本发明涉及电池材料技术领域,特别是涉及一种硬碳基负极材料的制备方法。
随着全球能源使用量的日益增长,化石燃料等不可再生的能源日益枯竭,并且会对环境造成严重的污染,因此迫切需要人们去开发氢能、风能、核能、地热能、太阳能等可再生新能源,但是这些新能源均存在供应间歇性,不易控制等问题,在使用这些新能源之前需要解决的问题是将其储存后再集中释放利用,因此需要建设大规模的储能系统。电化学储能运行能量效率高,并且重放时间可控制,循环性能好,已经成为目前新能源研究的热点。
锂离子电池具有高工作电压、高能量密度、安全性佳等优点,可广泛应用于许多领域的电源供应。
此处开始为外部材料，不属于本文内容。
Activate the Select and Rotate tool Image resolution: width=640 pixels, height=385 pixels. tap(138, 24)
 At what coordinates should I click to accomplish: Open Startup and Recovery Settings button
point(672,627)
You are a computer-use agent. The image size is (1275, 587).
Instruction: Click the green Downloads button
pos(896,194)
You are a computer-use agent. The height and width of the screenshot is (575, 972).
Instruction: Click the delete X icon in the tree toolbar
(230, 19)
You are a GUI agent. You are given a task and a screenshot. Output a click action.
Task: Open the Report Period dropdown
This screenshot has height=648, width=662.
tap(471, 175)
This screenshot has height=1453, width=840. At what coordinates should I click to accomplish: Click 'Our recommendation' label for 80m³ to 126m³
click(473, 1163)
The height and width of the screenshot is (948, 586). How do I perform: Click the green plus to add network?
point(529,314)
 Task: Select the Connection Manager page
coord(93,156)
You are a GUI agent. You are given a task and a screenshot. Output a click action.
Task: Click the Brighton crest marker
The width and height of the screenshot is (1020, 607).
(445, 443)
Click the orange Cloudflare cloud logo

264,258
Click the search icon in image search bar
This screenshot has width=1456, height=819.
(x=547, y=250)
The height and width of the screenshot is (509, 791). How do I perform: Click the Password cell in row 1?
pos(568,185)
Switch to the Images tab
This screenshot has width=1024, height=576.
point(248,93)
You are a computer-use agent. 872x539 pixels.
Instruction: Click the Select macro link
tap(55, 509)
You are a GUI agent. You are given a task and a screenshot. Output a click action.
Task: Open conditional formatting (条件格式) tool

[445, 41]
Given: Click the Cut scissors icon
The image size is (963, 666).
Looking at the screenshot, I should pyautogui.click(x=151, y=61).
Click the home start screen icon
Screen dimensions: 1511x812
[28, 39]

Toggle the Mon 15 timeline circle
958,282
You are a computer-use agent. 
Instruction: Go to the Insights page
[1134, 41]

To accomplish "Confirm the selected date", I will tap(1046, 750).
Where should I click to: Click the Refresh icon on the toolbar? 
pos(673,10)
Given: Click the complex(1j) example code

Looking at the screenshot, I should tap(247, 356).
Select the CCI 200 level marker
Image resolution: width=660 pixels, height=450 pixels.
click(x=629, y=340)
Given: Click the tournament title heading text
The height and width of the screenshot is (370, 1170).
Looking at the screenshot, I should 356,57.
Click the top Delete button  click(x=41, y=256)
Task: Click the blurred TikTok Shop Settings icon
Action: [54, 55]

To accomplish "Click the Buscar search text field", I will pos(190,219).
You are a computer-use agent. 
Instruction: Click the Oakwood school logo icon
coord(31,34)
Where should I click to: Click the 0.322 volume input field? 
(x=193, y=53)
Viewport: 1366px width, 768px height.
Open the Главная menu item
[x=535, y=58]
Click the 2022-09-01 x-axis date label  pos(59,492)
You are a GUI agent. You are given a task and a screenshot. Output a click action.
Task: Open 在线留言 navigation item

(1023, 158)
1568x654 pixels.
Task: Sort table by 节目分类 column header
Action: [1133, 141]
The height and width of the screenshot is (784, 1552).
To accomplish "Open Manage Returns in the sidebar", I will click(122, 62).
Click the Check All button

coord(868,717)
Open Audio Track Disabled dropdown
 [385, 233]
锂离子电池的发展在很大的程度上取决于高性能正、负极材料的开发与应用。目前实用的中间相碳微球材料的制备成本偏高。而在天然石墨和人造石墨方面,为了降低初期不可逆电容量和提升循环寿命,需要以沥青类芳烃化合物材料进行表面改质。
单甘脂、甘油酯等酯类化合物的制备过程,常常会产生较多的副产品,该副产品通过碳化、热解而成的固态产物。由于其具有来源广泛,成本低廉等优点,是生产碳材料的理想原料。其中,在甘油蒸馏生产及分子蒸馏酯类乳化剂生产过程中往往会产生大量的甘油渣,尤其在反复高温蒸馏工艺条件下得到的底甘油渣;这些底甘油渣是甘油渣反应提取后的残留产品,为沥青状半固体,组分复杂,大多数是不同聚合度的聚甘油酯。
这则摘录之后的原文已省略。